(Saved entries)
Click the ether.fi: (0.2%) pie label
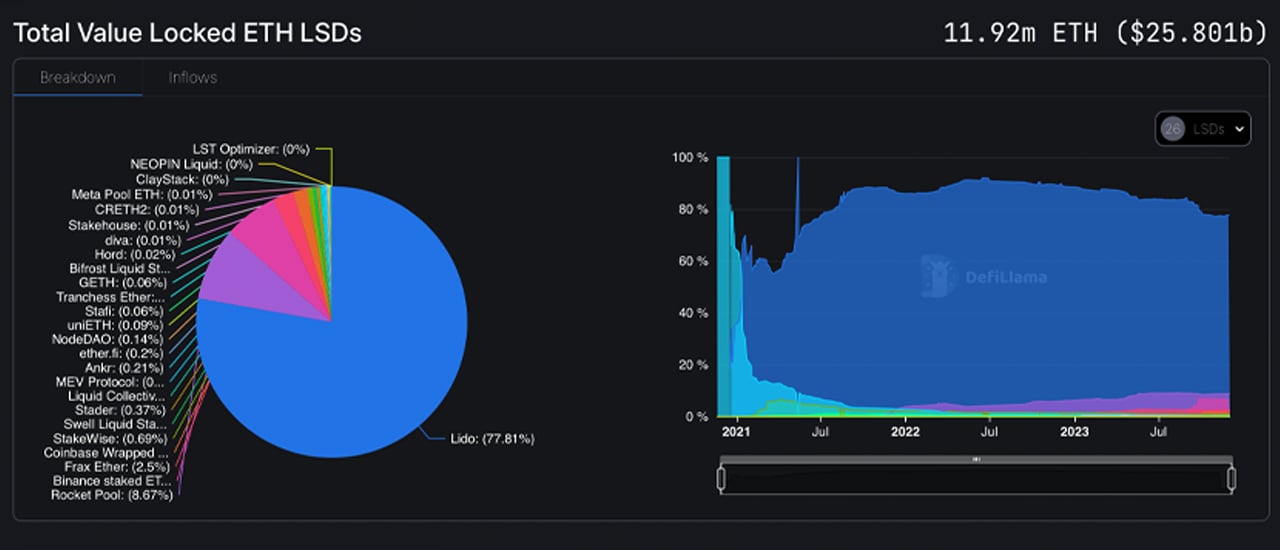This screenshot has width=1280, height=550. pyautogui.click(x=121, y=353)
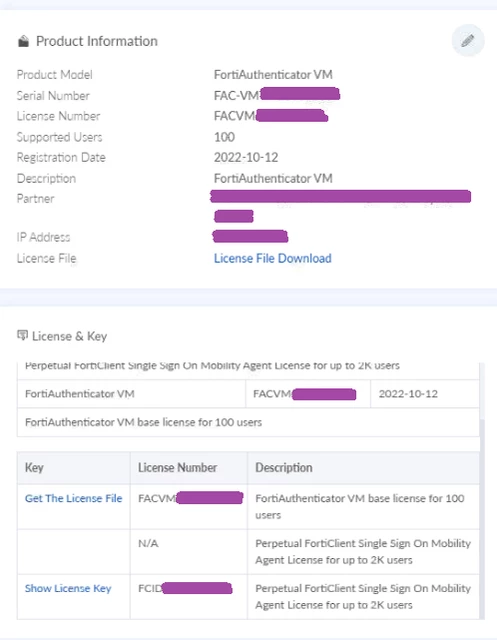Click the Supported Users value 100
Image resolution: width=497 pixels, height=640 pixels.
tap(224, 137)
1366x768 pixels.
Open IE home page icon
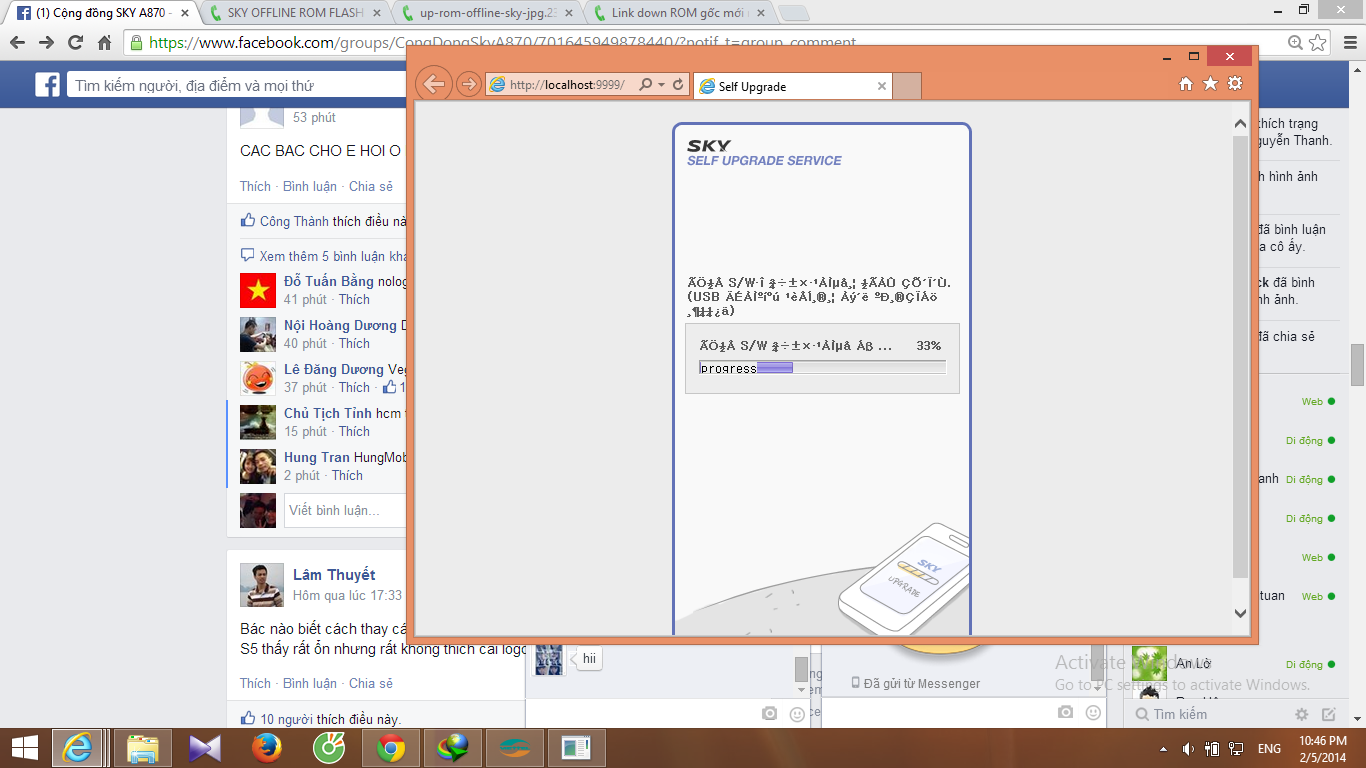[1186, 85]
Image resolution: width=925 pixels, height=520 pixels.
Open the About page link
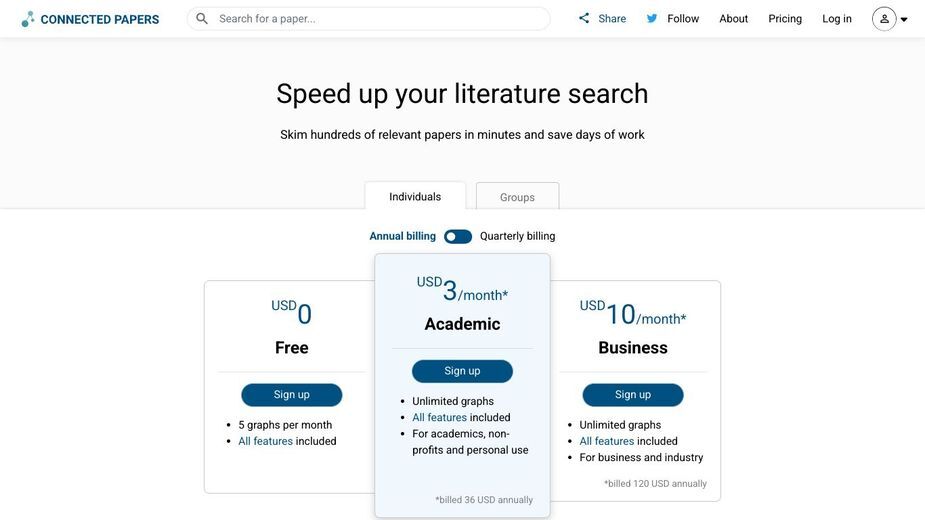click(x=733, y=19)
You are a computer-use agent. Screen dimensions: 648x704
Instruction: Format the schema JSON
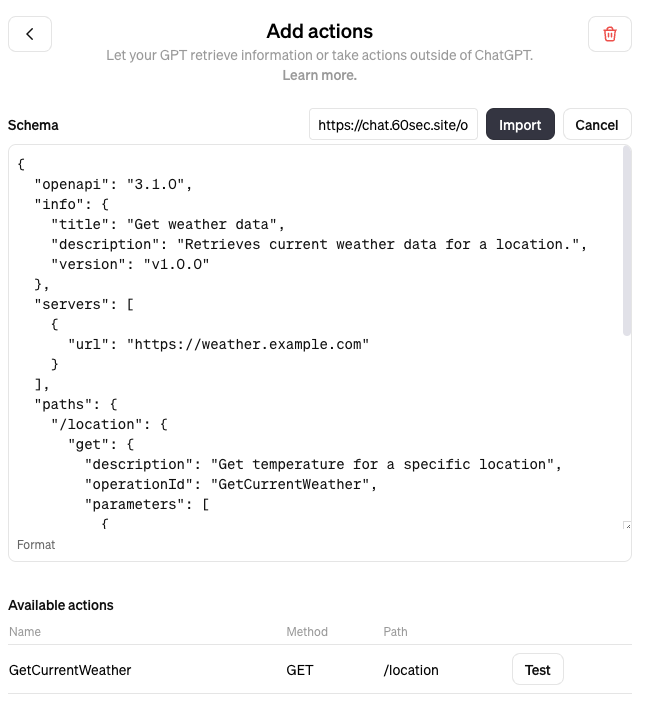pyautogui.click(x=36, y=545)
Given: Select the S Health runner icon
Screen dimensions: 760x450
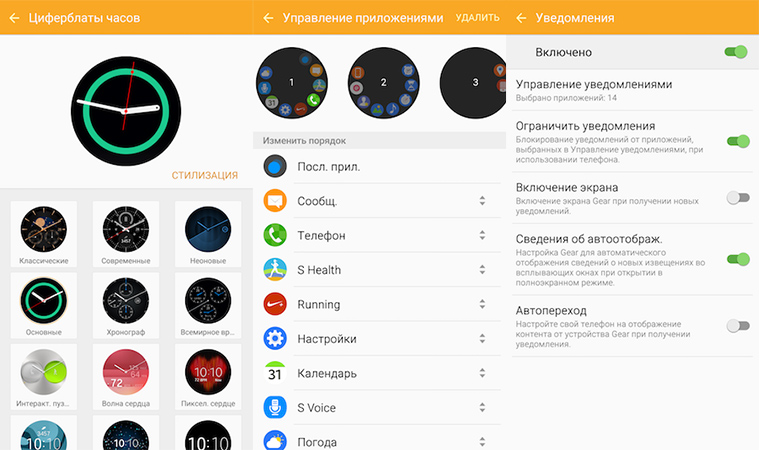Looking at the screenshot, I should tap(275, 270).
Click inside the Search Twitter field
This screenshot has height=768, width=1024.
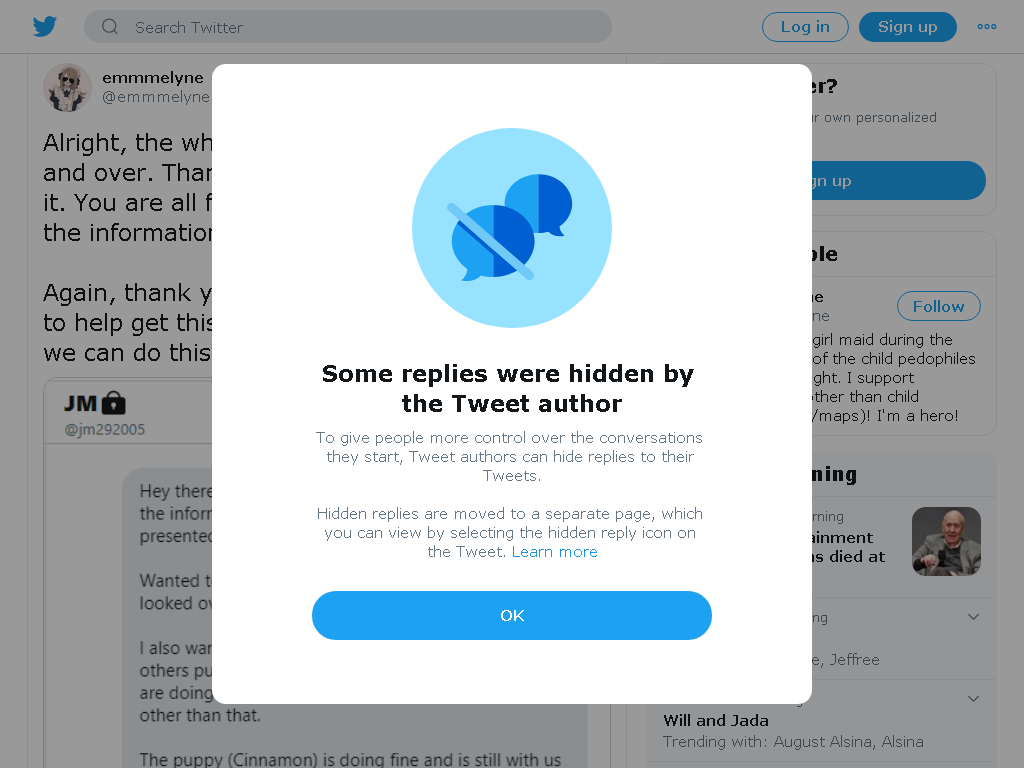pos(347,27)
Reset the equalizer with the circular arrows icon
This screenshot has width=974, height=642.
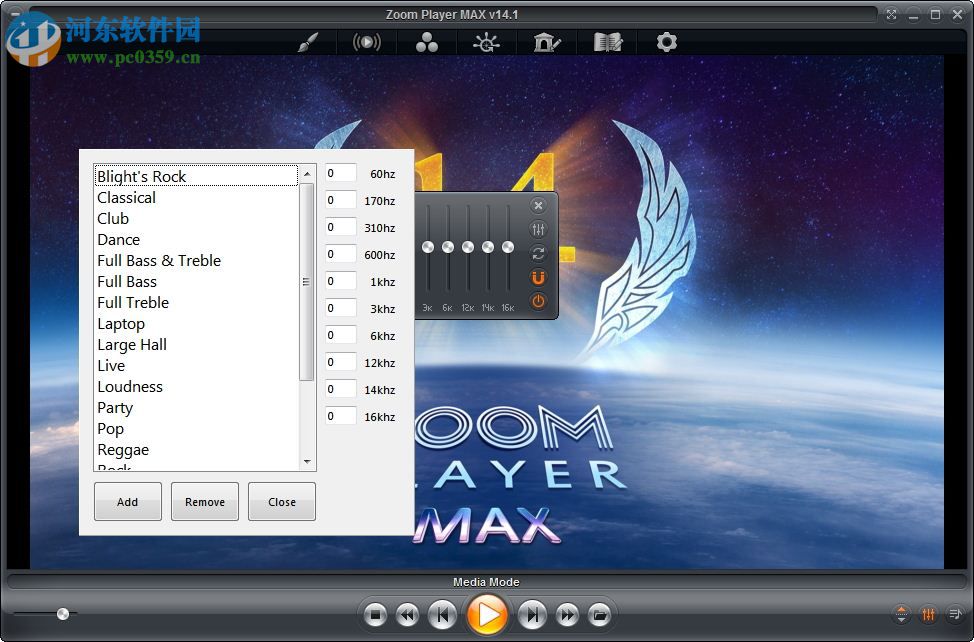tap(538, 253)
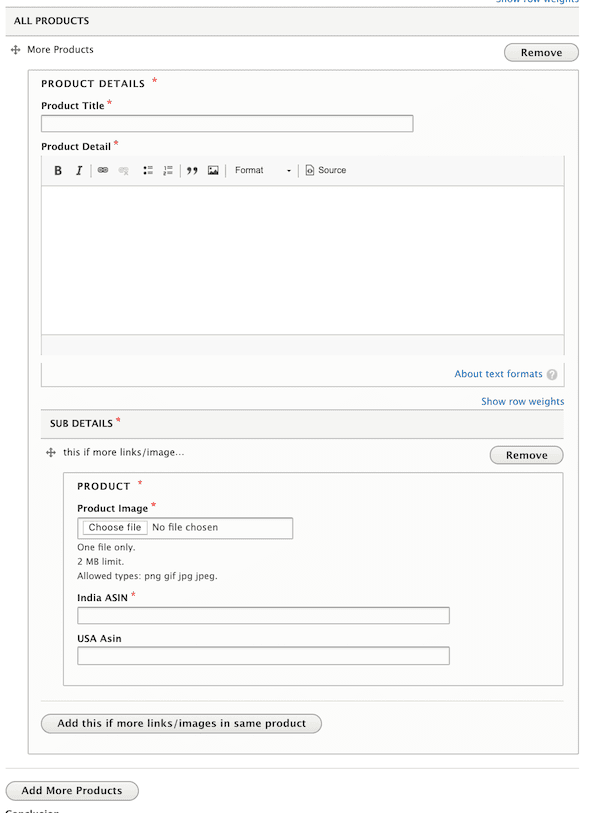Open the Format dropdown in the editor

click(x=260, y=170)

WHAT YOU ARE ASKED TO DO -> Write out the records above exactly as they appear, leaving out any pictures.

EXERCISE ANSWER ->
Click the ether.fi: (0.2%) pie label
This screenshot has width=1280, height=550. pyautogui.click(x=121, y=353)
Click the Supported Users value 100
Image resolution: width=497 pixels, height=640 pixels.
tap(224, 137)
1366x768 pixels.
Open IE home page icon
[1186, 85]
Image resolution: width=925 pixels, height=520 pixels.
Open the About page link
click(x=733, y=19)
You are a computer-use agent. Screen dimensions: 648x704
Instruction: Format the schema JSON
pyautogui.click(x=36, y=545)
Given: Select the S Health runner icon
Screen dimensions: 760x450
Looking at the screenshot, I should tap(275, 270).
Click inside the Search Twitter field
This screenshot has height=768, width=1024.
pos(347,27)
Reset the equalizer with the circular arrows icon
This screenshot has width=974, height=642.
tap(538, 253)
Open the Format dropdown in the editor

click(x=260, y=170)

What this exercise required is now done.